Data excerpts -
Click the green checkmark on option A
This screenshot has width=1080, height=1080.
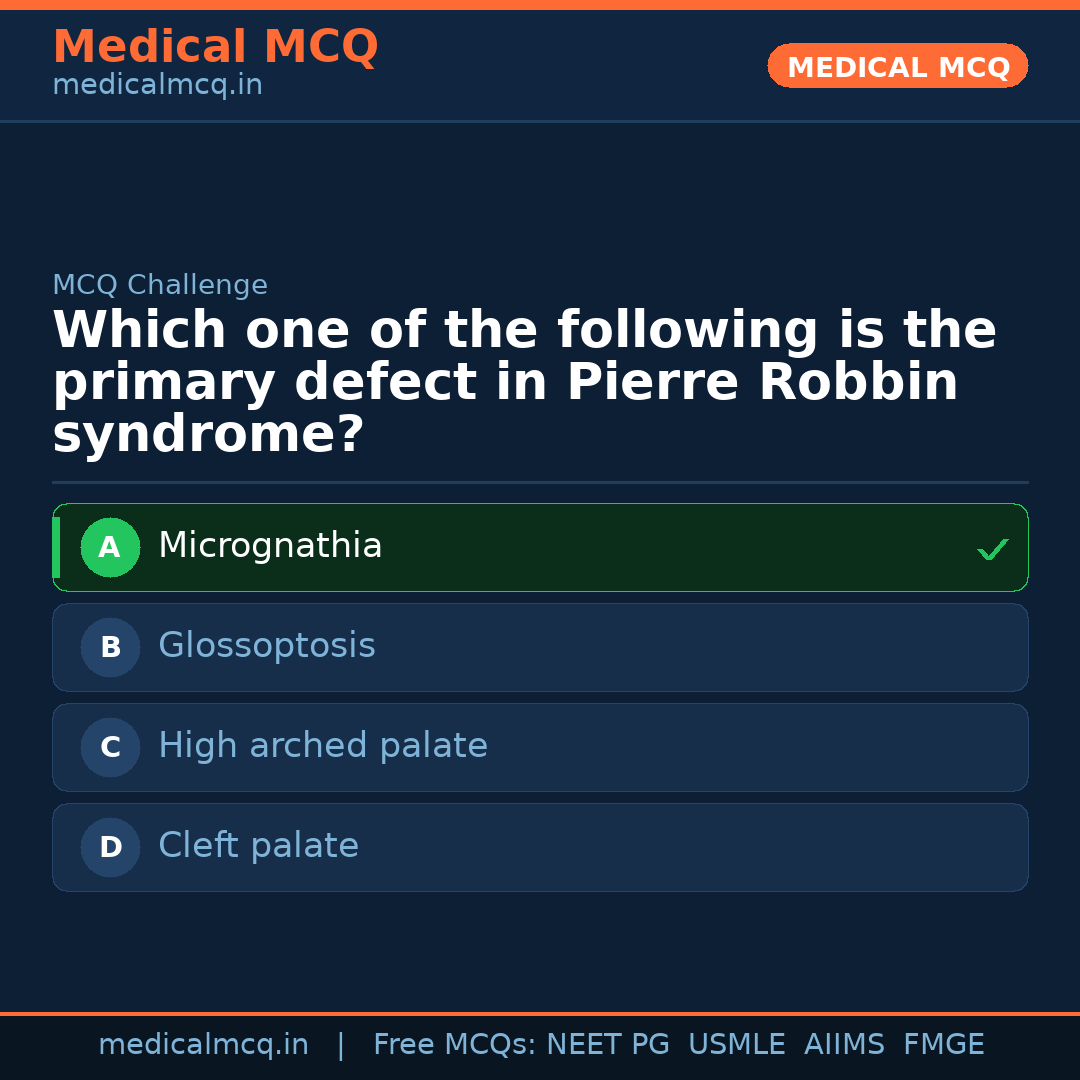(x=992, y=548)
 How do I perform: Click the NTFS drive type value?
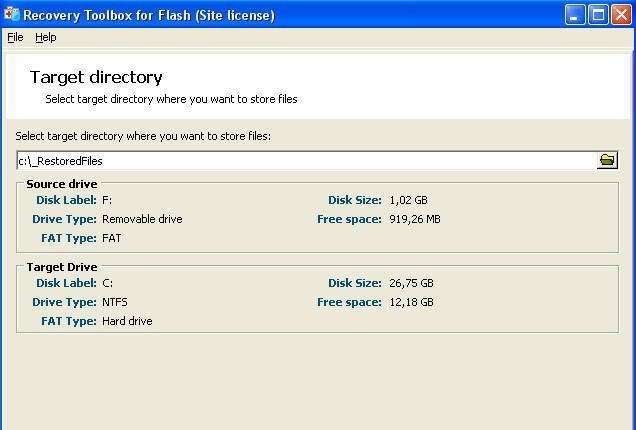(115, 302)
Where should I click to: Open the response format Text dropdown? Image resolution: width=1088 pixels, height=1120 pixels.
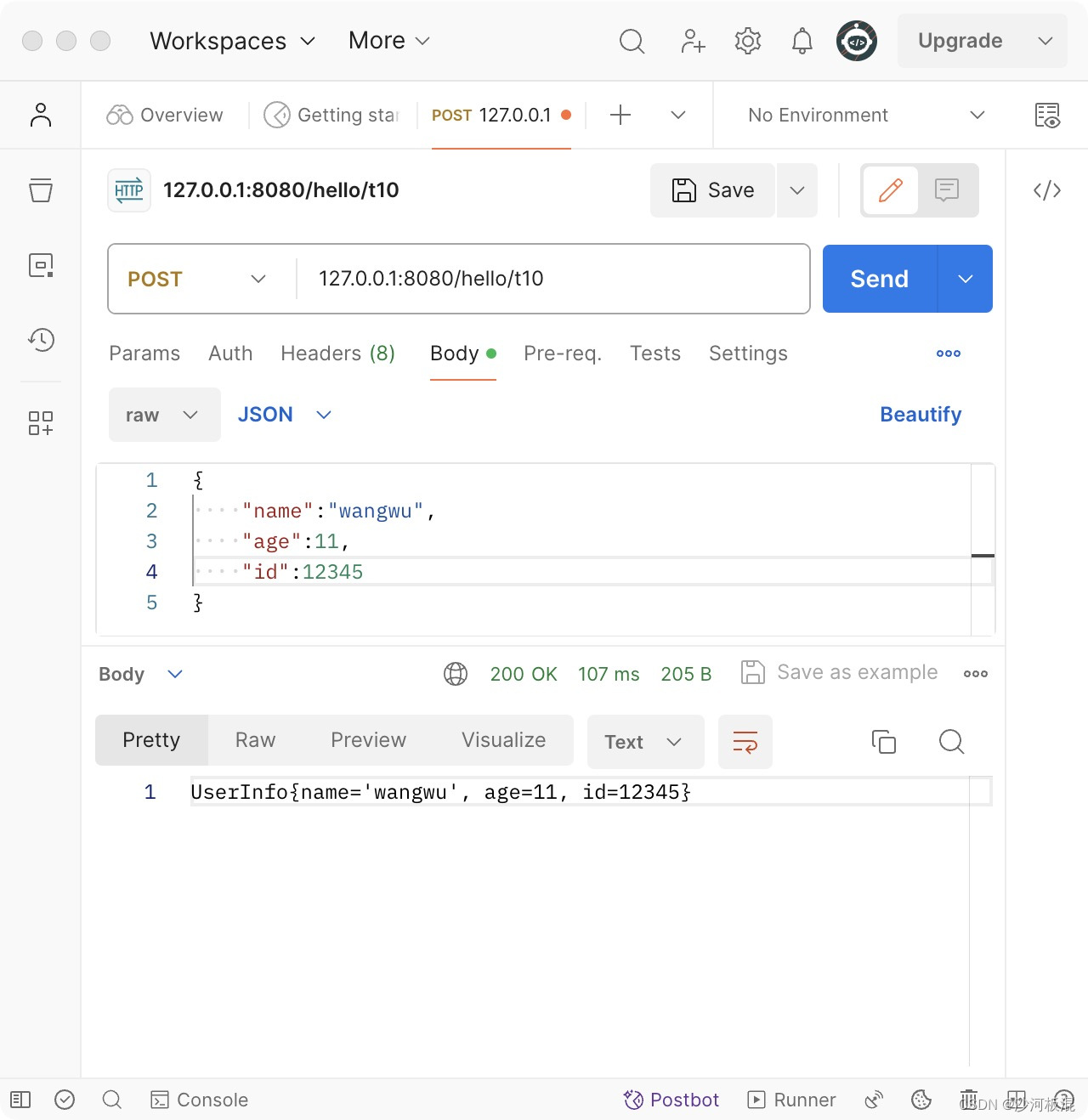coord(644,742)
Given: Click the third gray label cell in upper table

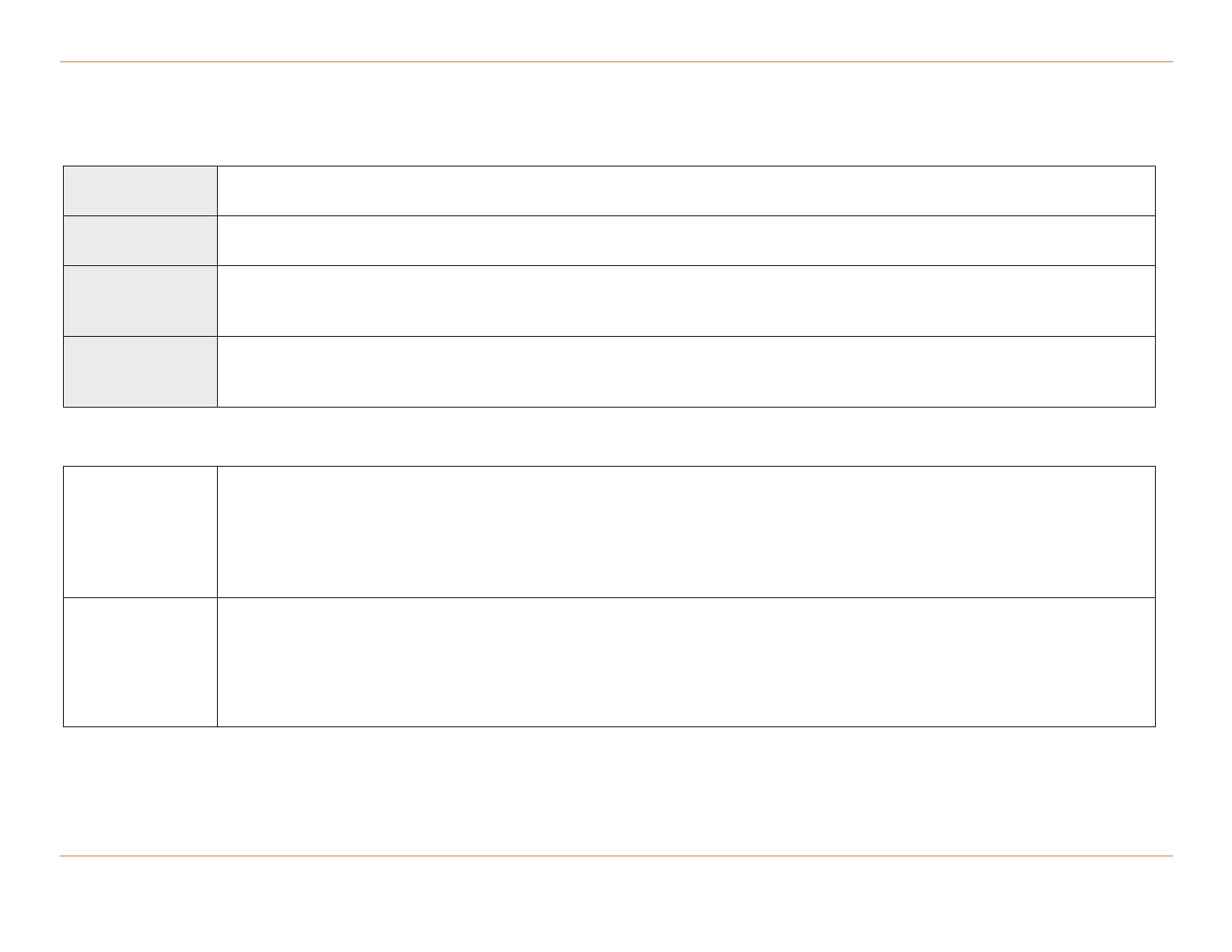Looking at the screenshot, I should coord(140,300).
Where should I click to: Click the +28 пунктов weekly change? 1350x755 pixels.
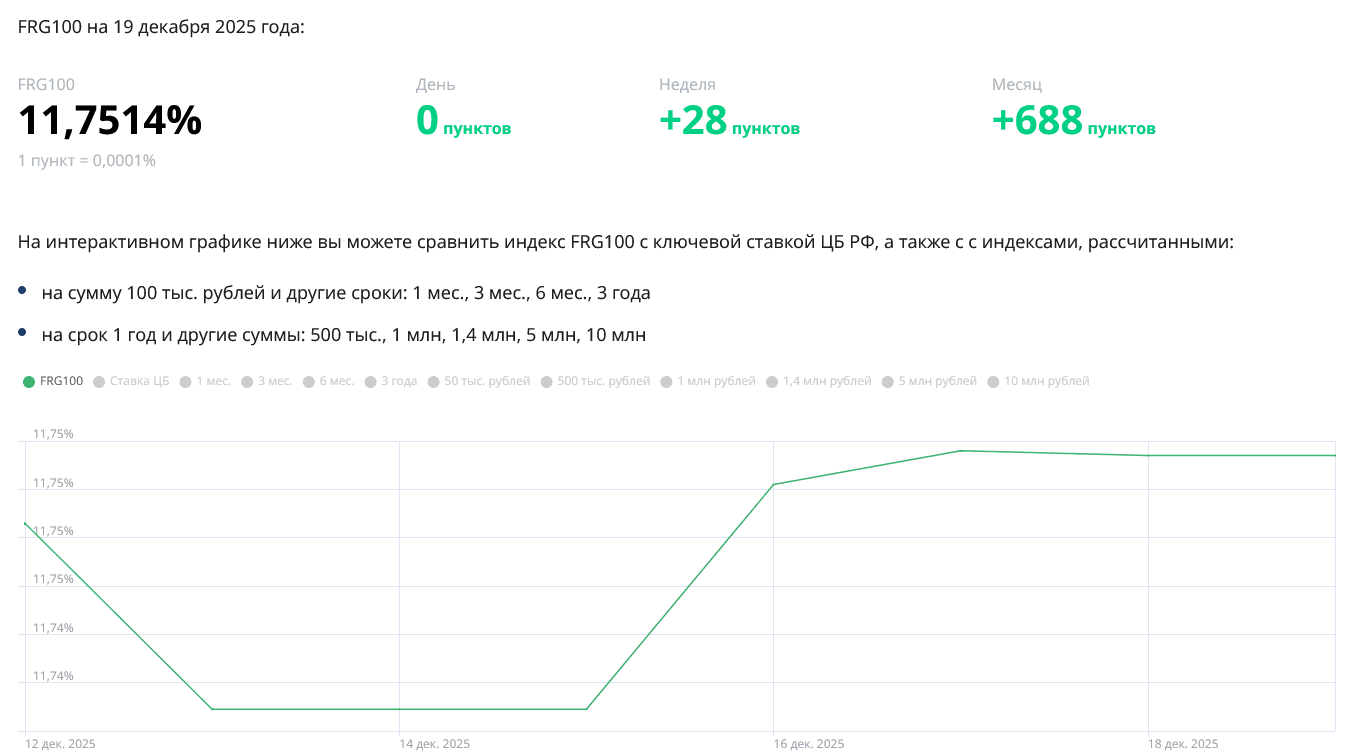tap(729, 122)
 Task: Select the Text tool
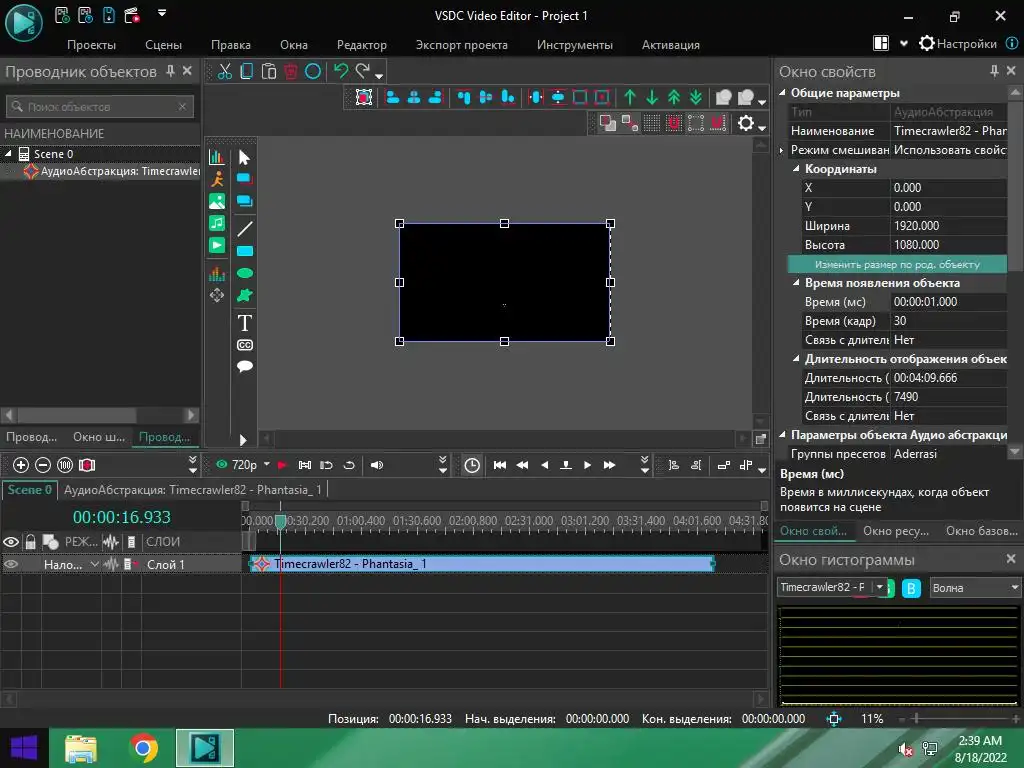244,323
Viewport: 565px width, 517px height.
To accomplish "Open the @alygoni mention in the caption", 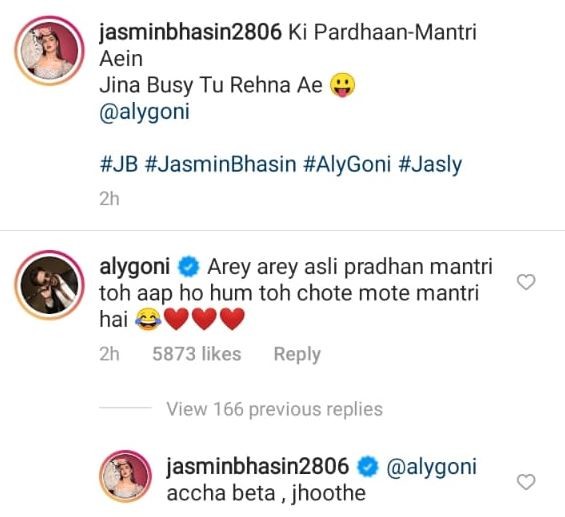I will [144, 112].
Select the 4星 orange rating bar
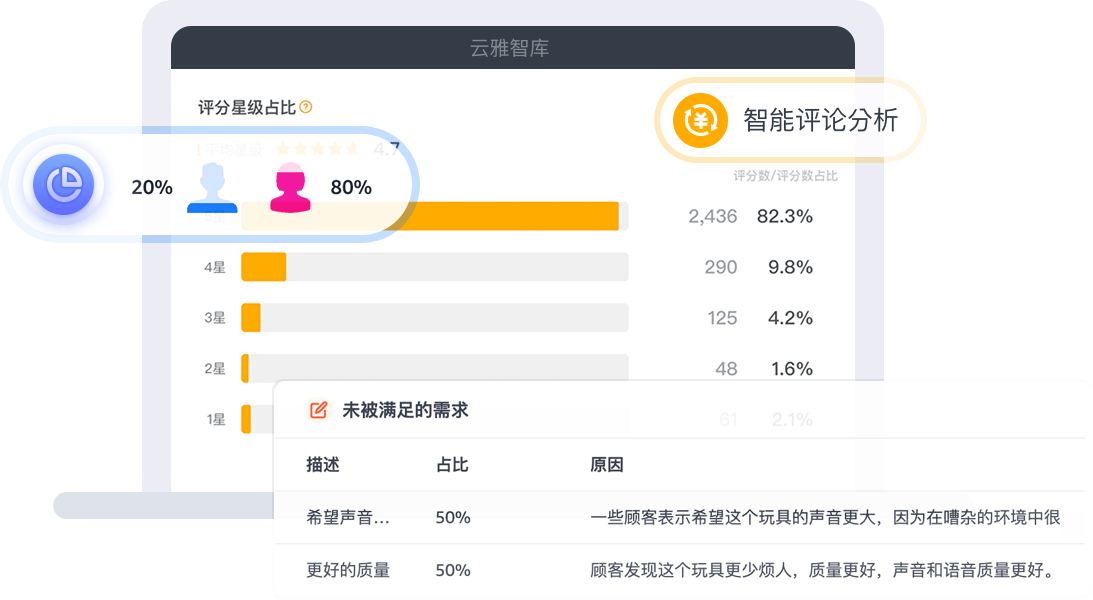 (263, 267)
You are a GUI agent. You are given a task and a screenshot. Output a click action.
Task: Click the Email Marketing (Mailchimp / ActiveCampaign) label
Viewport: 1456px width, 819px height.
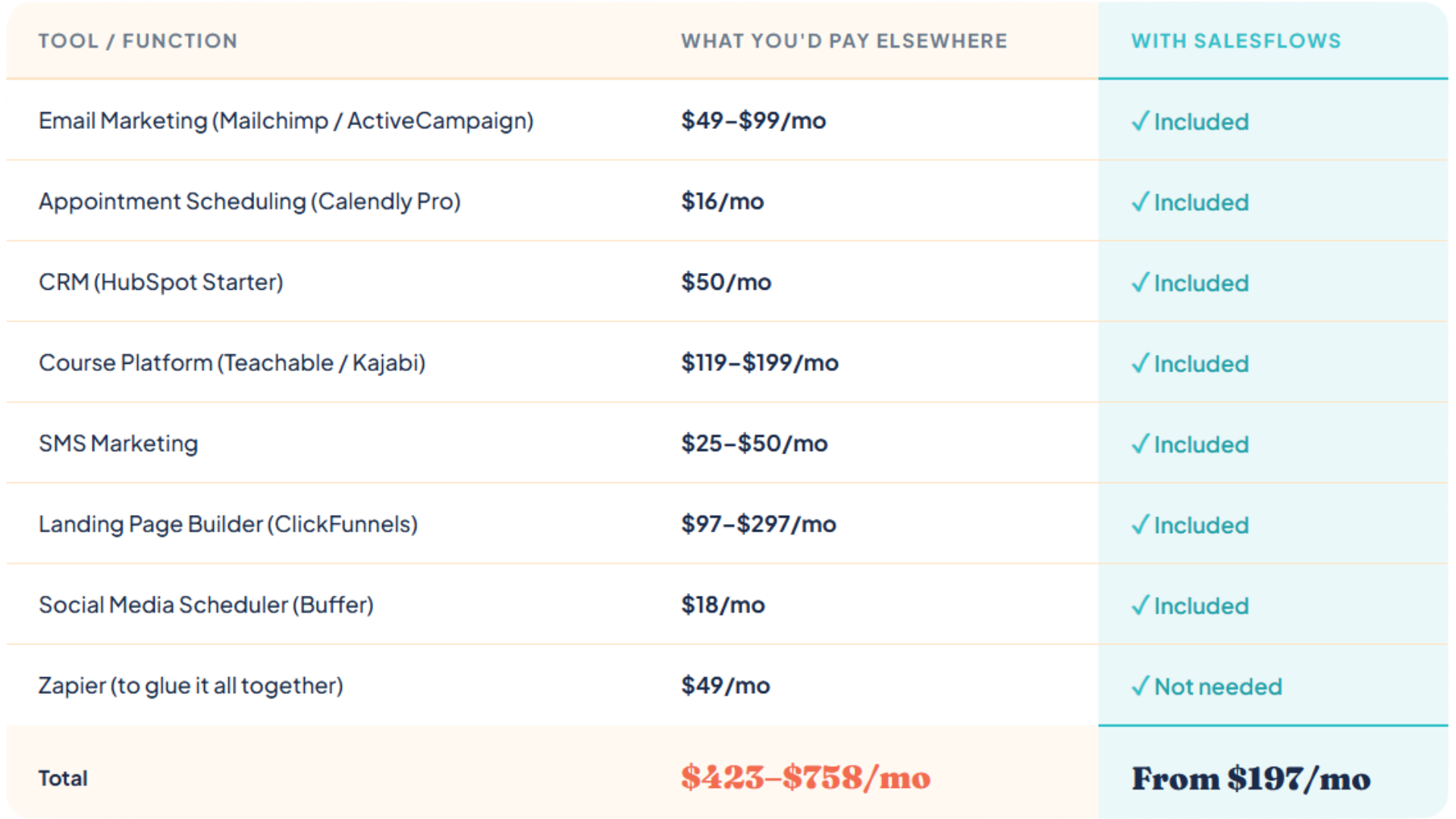(286, 121)
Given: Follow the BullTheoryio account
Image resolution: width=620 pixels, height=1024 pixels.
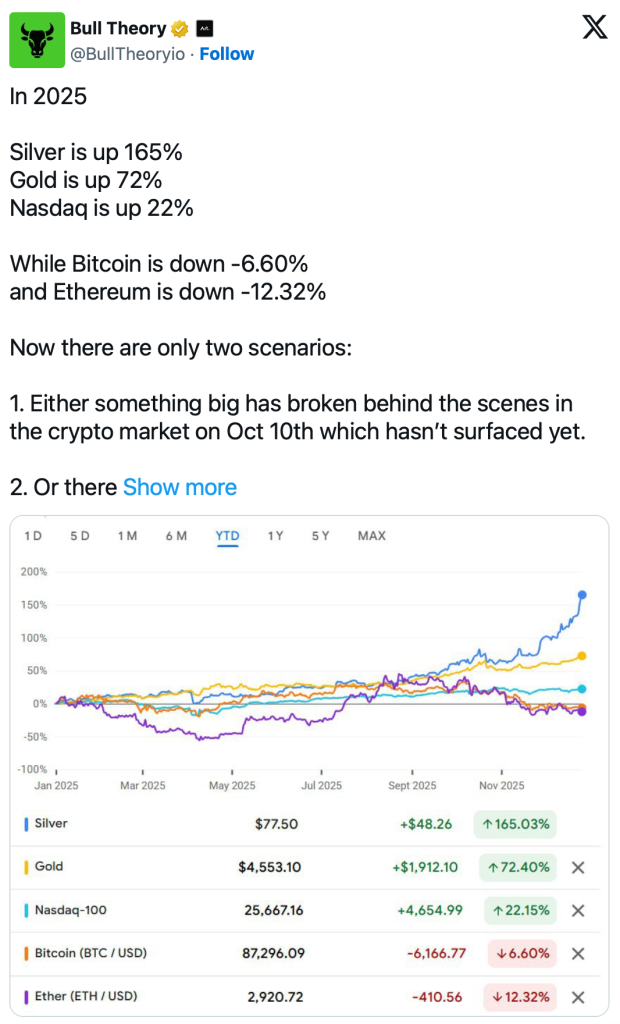Looking at the screenshot, I should pos(227,54).
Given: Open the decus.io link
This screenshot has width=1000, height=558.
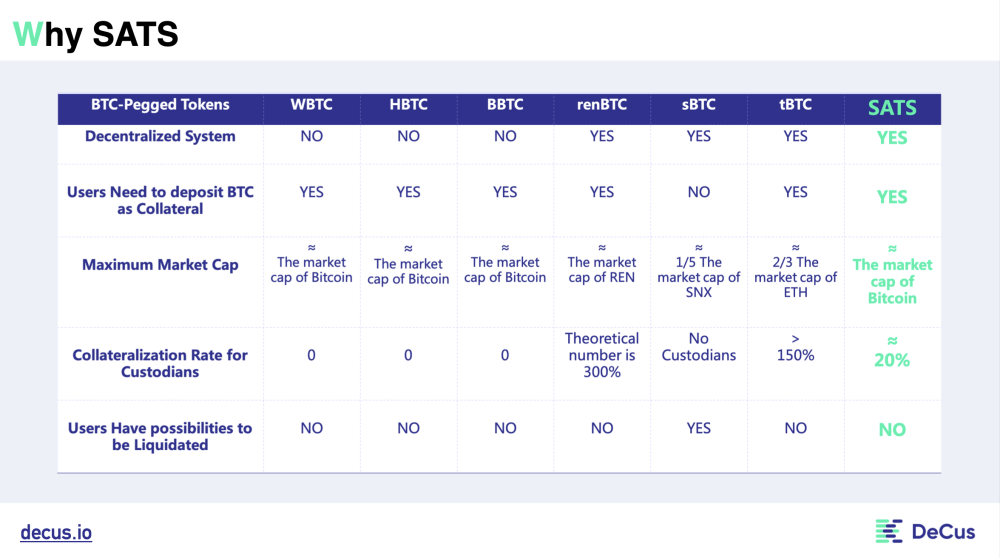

Task to complete - Transcribe exactly the lines that go from the one holding "Given: Follow the BullTheoryio account" through the last line of the entries, both included, and nothing besides them. Do not include any pictures.

Reply -
Given: Follow the BullTheoryio account
Image resolution: width=620 pixels, height=1024 pixels.
Looking at the screenshot, I should pos(227,54).
Given: Open the decus.io link
This screenshot has width=1000, height=558.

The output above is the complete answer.